目的 研究Notch信号通路在婴幼儿血管瘤(IH)中的动态表达,探讨其对血管瘤周细胞(Her-pericyte)分化的影响.方法 选取增殖期与消退前期IH瘤体组织.采用免疫荧光双染检测Jagged1、Notch3及Hes1在增殖期与消退前期IH组织中的表达状况.应用Real-time PCR检测增殖期与消退前期Hem-pericyte中Jagged1、Notch3及Hes1基因表达水平.使用Notch信号通路的特异性抑制剂DAPT作用于Hem-pericyte,观察其对Hem-pericyte分化的影响.结果 消退前期IH血管网较增殖期IH血管网排列更为成熟规则.Jagged1、Notch3及Hes1在增殖期与消退前期血管瘤中均有表达,其中Jagged1主要分布于HemEC,Notch3与Hes1则主要表达于Hem-pericyte.与增殖期Hem-pericyte相比,消退前期Hem-pericyte中Notch3与Hes1基因表达水平显著升高(3.10±0.32 vs 1.41±0.37,1.89±0.35 vs 0.78±0.41);与周细胞分化/收缩力相关的基因:smMHC与αSMA的表达水平在消退前期Hem-pericyte中也显著升高(4.27±0.28 vs 0.48±0.19,1.43±0.21 vs 0.39±0.20).采用y-分泌酶抑制剂DAPT阻断Notch信号通路后,消退前期Hem-pericyte中smMHC与αSMA基因的表达水平显著下调(4.31±0.34 vs 2.1±0.32,1.40±0.31vs 0.56±0.27).结论 Hem-pericyte中存在活化的Notch信号通路;Notch参与了对体外培养Hem-pericyte分化的调控.

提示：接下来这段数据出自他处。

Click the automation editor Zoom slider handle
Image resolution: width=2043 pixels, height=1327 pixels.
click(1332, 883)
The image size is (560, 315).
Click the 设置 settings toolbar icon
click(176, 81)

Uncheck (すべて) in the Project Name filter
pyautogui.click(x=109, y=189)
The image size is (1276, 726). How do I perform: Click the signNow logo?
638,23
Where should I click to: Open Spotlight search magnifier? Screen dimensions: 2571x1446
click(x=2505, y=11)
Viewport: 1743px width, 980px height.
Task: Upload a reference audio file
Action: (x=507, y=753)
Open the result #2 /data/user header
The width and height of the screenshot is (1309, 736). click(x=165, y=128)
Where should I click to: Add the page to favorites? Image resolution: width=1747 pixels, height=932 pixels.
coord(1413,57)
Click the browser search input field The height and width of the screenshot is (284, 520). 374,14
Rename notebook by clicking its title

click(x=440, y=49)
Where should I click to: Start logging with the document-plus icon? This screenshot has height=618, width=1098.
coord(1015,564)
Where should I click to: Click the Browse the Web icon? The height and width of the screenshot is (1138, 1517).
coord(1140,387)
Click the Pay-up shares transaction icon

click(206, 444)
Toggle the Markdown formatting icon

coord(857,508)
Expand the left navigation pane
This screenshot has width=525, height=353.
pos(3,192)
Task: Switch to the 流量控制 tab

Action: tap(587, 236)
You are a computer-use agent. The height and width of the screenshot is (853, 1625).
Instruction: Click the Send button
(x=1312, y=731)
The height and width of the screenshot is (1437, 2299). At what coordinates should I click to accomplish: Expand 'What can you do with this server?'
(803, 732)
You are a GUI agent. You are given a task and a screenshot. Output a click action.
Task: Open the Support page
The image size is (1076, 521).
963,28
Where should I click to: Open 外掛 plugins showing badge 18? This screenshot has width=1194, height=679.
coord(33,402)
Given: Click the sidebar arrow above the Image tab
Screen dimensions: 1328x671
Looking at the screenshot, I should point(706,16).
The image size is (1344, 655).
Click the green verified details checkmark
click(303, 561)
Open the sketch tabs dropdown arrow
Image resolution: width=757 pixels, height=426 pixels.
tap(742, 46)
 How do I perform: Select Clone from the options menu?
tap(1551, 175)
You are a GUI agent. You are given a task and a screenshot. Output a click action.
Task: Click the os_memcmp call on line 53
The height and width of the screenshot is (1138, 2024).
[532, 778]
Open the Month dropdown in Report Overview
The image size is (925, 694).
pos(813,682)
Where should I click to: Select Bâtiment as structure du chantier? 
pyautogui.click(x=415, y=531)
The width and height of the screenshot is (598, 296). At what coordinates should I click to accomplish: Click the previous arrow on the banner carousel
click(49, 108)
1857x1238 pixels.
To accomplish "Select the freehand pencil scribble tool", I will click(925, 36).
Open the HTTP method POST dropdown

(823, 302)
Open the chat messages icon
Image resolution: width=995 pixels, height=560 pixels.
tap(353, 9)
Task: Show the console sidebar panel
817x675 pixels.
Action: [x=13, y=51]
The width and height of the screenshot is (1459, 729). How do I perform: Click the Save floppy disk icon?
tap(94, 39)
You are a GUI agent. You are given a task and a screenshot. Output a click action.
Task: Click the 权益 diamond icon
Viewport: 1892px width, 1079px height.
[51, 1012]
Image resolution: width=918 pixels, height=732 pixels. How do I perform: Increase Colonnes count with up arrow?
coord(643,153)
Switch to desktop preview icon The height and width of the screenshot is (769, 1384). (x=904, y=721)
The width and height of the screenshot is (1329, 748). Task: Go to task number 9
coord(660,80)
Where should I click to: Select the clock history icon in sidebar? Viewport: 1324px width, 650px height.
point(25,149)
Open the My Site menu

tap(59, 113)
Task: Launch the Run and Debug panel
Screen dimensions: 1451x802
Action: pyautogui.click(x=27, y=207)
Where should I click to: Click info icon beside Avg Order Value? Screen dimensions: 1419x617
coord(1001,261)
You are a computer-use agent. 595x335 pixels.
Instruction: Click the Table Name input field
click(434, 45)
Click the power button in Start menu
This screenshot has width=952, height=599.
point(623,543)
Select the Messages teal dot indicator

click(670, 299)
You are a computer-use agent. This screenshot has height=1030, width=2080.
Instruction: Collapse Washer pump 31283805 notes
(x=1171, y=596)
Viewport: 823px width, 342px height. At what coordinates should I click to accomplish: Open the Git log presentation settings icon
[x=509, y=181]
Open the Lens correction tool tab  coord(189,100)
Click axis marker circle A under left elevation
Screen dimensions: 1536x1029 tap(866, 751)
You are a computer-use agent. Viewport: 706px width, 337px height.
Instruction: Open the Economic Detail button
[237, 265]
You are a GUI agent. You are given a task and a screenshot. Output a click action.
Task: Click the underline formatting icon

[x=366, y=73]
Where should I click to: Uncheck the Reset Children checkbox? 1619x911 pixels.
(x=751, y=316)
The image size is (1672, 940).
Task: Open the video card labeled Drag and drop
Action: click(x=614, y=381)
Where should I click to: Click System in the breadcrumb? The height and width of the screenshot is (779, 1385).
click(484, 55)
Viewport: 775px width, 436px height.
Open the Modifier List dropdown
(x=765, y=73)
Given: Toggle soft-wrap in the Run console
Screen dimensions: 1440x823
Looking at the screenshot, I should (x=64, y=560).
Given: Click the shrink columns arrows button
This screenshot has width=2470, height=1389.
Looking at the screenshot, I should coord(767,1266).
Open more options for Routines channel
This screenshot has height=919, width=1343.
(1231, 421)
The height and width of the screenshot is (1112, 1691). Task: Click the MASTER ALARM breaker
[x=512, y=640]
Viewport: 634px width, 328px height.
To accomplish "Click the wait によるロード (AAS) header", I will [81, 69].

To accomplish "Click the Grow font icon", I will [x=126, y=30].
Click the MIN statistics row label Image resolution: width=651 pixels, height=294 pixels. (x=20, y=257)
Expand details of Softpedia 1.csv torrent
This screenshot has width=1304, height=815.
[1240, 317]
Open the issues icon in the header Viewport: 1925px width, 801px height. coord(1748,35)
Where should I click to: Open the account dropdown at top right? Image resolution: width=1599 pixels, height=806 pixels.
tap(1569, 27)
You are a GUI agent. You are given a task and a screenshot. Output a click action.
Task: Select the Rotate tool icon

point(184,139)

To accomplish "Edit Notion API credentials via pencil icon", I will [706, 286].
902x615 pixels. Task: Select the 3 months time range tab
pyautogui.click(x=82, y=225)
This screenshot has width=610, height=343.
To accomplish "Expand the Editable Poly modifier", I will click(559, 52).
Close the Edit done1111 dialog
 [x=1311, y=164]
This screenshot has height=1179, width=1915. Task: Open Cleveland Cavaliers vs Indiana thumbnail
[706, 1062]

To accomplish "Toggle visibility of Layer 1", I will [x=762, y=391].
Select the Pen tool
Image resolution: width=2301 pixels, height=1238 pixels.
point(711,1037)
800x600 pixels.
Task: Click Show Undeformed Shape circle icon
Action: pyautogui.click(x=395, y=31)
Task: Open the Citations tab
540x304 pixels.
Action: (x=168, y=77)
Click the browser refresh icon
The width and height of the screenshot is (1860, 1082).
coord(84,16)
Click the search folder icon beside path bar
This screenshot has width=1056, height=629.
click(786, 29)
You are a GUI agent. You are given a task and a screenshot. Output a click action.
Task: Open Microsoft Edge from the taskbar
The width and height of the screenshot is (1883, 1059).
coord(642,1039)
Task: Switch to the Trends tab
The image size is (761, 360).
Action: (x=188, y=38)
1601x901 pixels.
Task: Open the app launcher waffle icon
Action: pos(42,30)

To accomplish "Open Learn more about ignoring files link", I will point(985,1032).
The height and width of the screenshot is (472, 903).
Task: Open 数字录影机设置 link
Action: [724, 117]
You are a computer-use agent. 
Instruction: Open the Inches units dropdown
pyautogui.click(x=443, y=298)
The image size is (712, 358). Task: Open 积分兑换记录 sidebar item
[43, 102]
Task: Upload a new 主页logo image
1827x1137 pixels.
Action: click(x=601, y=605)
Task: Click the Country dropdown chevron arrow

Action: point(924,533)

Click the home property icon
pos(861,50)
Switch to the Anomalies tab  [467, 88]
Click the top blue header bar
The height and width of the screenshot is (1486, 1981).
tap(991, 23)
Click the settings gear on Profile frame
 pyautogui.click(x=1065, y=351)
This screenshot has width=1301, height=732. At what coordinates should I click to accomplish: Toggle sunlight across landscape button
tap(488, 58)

Effect of Notch signaling on differentiation of hemangioma-derived pericytes

Objective To explore the dynamic expression of major Notch components in infantile hemangioma (IH) and determine whether or not Notch pathway is involved in the regulation of hemangioma-derived pericyte (Hem-pericyte) differentiation.Methods Immunofluorescence staining was performed for evaluating the expression of Jagged1,Notch3 and Hes1 in proliferating and involuting IH tissues.The gene expressions of Notch components in Hem-pericytes were assayed by real-time polymerase chain reaction (PCR).The roles of Notch pathway in modulating Hem-pericytes were also examined.Results The lumens of proliferating specimens were less well-formed as compared to involuting counterparts.Both proliferating and involuting IH expressed Jagged1,Notch3 and Hes1.Notch3 and Hes1 co-localized predominantly with pericyte marker α-SMA.In contrast,Jagegd1 colocalized with endothelial cell marker CD31.As compared with proliferating Hem-pericytes,involuting Hem-pericytes showed higher expressions of Notch3 and Hes1 (3.10 ± 0.32 vs 1.41 ± 0.37,1.89 ±0.35 vs 0.78 ± 0.41).Furthermore the expressions of genes associated with differentiated/contractile phenotype,including smooth muscle myosin heavy chain (smMHC) and smooth muscle-specific isoform of actin (αSMA) in involuting Hem-pericytes increased as compared to proliferating Hempericytes (4.27 ± 0.28 vs 0.48 ± 0.19,1.43 ± 0.21 vs 0.39 ± 0.20).An inhibition of Notch signaling restored involuting Hem-pericyte phenotype from differentiated to dedifferentiated states through a negative effect on the expressions of smMHC and αSMA (4.31 ±± 0.34 vs 2.1 ± 0.32,1.40 ± 0.31 vs 0.56 ± 0.27).Cnclusiom Consistent activation of Notch signaling occurs in Hem-pericytes.And Notch may play a role in in vitro differentiation of Hem-pericytes.